We also provided the relative efficiency of the methods along with the conventional methods and the empirical estimates of the ARL and the SDRL through using the extensive Monte Carlo simulations. We observed that the chart based on ${\overline{S}}_D$ outperforms the others under consideration from both theoretical and numerical points of view. The only difficulty of using ${\overline{S}}_D$ lies in calculating the normal-consistent unbiasing factor $c_4$ for a large argument value (large sample size) without using a professional software. To resolve this problem, we provided an approximation of the $c_4$ as a function of a sample size which can be easily calculated with a general calculator for the case of a large argument value and is accurate within one unit in the ninth decimal place.

All of the theoretical results revealed an interesting and useful connection between the two fields of statistics and mathematics. For example, the normal-consistent unbiasing factor $c_4$ can be expressed as a function through using the Watson representation, which helps one to understand the behavior of the $c_4$ in depth.
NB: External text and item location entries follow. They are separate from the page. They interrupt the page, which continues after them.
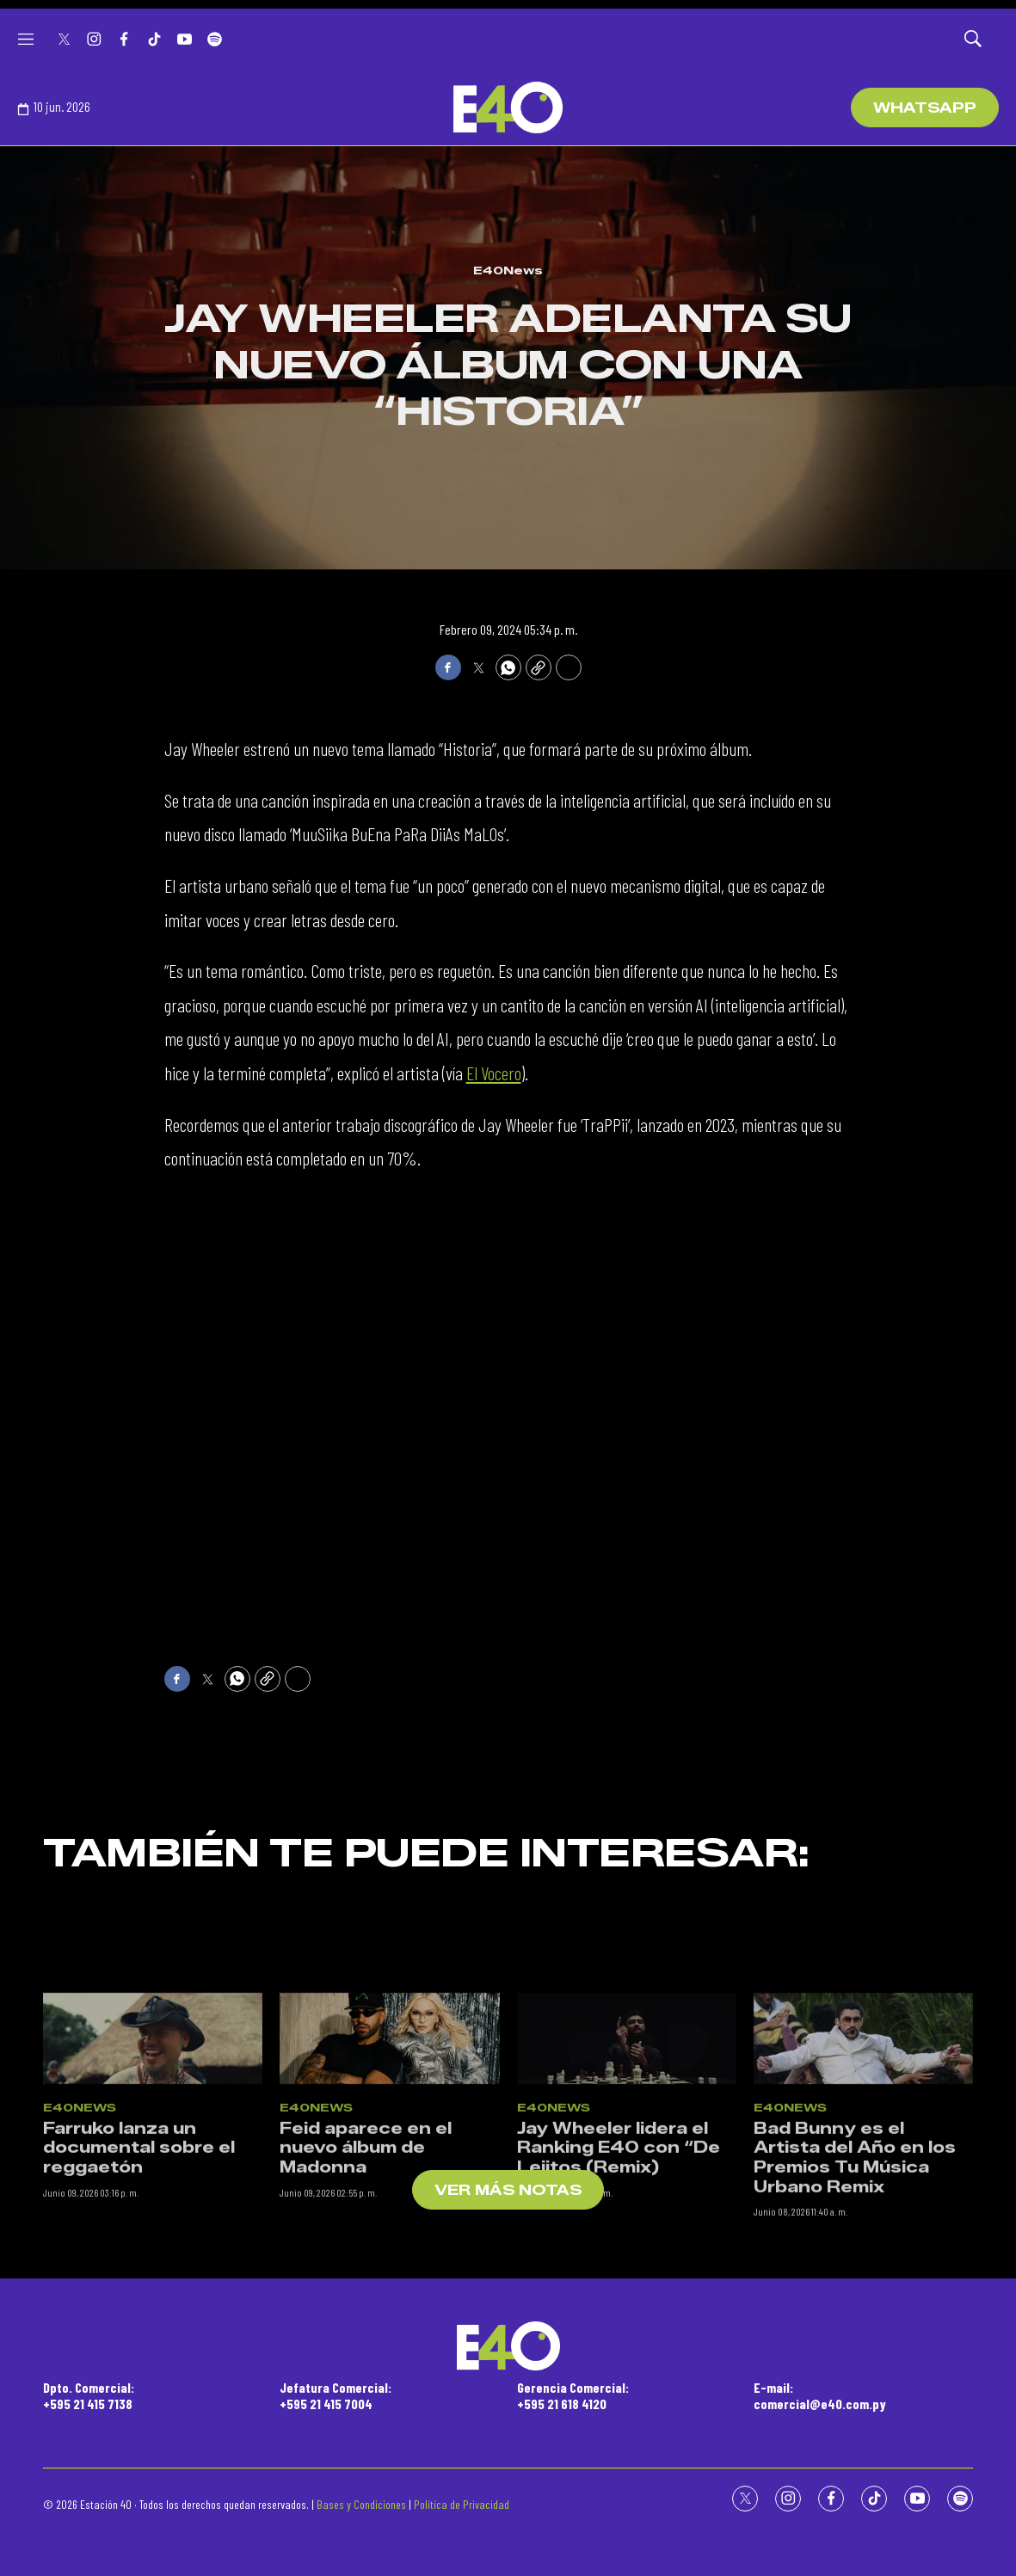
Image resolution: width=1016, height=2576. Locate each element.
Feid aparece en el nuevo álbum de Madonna (366, 2334)
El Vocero (493, 1072)
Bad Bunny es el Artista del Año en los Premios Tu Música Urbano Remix (855, 2343)
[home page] (507, 107)
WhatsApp (924, 108)
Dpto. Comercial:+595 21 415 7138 (88, 2395)
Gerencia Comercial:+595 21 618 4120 (573, 2395)
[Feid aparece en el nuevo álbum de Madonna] (389, 2224)
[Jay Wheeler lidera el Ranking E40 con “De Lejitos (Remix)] (626, 2224)
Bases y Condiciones (361, 2504)
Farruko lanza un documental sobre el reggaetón (139, 2334)
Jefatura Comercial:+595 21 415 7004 (335, 2395)
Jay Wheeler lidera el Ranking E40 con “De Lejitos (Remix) (618, 2334)
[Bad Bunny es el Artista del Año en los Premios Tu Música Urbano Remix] (863, 2224)
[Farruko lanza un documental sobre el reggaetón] (152, 2224)
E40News (508, 270)
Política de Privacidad (461, 2504)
We thus expect that the new findings about the $c_4$ can help quality engineers develop more useful results in various engineering statistics fields.

It is noteworthy to mention that all the theoretical and empirical results of this paper require the assumption of the homoscedasticity case of $\sigma$. In an ongoing work, we investigate these estimators more thoroughly for the heteroscedasticity case.